Once we have fetched this data on the client, building a simple chart on the client side can be done with only a few lines of code, like so:

        // plot the individual machines
        var options = {
            lines: { show: true },
            points: { show: true }
        };
        $.plot(this._element.find("div[type=chartArea]"), response.DataSeries, options);

By adding items to the options object, we can get custom control over display elements like the formatting of the axis labels.  By adding the code below to the options object, I can format a y-axis to display the server storage utilization in logical units of megabytes and gigabytes.

            options.yaxis:
            {
                mode: "time",
                tickFormatter:   function suffixFormatter(val, axis) {
                    if (val > 1000000000)
                      return (val / 1000000000).toFixed(axis.tickDecimals) + " GB";
                    else if (val > 1000000)
                      return (val / 1000000).toFixed(axis.tickDecimals) + " MB";
                    else if (val > 1000)
                      return (val / 1000).toFixed(axis.tickDecimals) + " kB";
                    else
                      return val.toFixed(axis.tickDecimals) + " B";
                  }
             };

We can tie event handlers to plot events, capturing a variety of events including:

·         clicking on data series elements

·         clicking on legend items

·         hovering over plot elements

·         selecting regions of the plot

For our server storage plot, we can bind an event to the chart to display a tooltip style popup when a user hovers over a data point. This allows us to show the actual storage values without cluttering up the main graph. Here is the code to bind to the hover event.

        $(this._element.find("div[type=chartArea_Total]")).bind("plothover", $.context(this).callback('_showTooltip'));

Another neat feature is the in depth control over the legend. By adding a legend object to our options definition, we can add arbitrary HTML markup to the legend.

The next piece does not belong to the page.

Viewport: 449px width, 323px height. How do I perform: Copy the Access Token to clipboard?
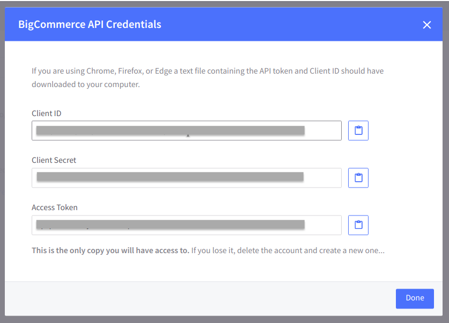(358, 225)
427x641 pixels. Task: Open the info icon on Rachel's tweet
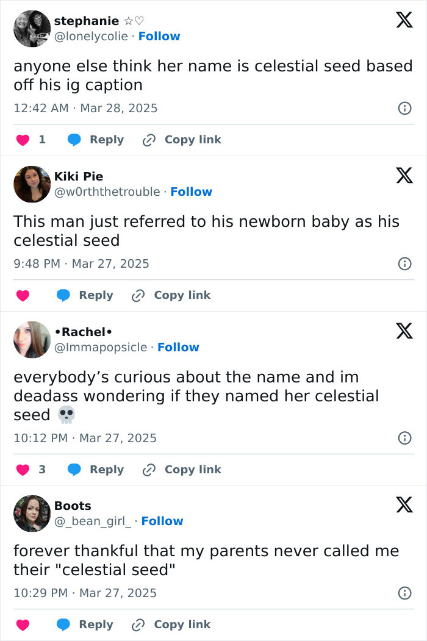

Here I use the legend markup to allow users to click on a machine in the legend to view another page with detailed machine data.

             options.legend =
             {
                show: true,
                container: this._element.find("div[type=legendArea]"),
                noColumns: 2,
                labelFormatter: function(label, series) {
                    // series is the series object for the label
                    return '<a href="#' + label + ' machine=' + series  + ' >' + label + '</a>';
                }
            }

 

 

Using these relatively simple technique, you can build highly interactive graphs using only JavaScript and .NET web services.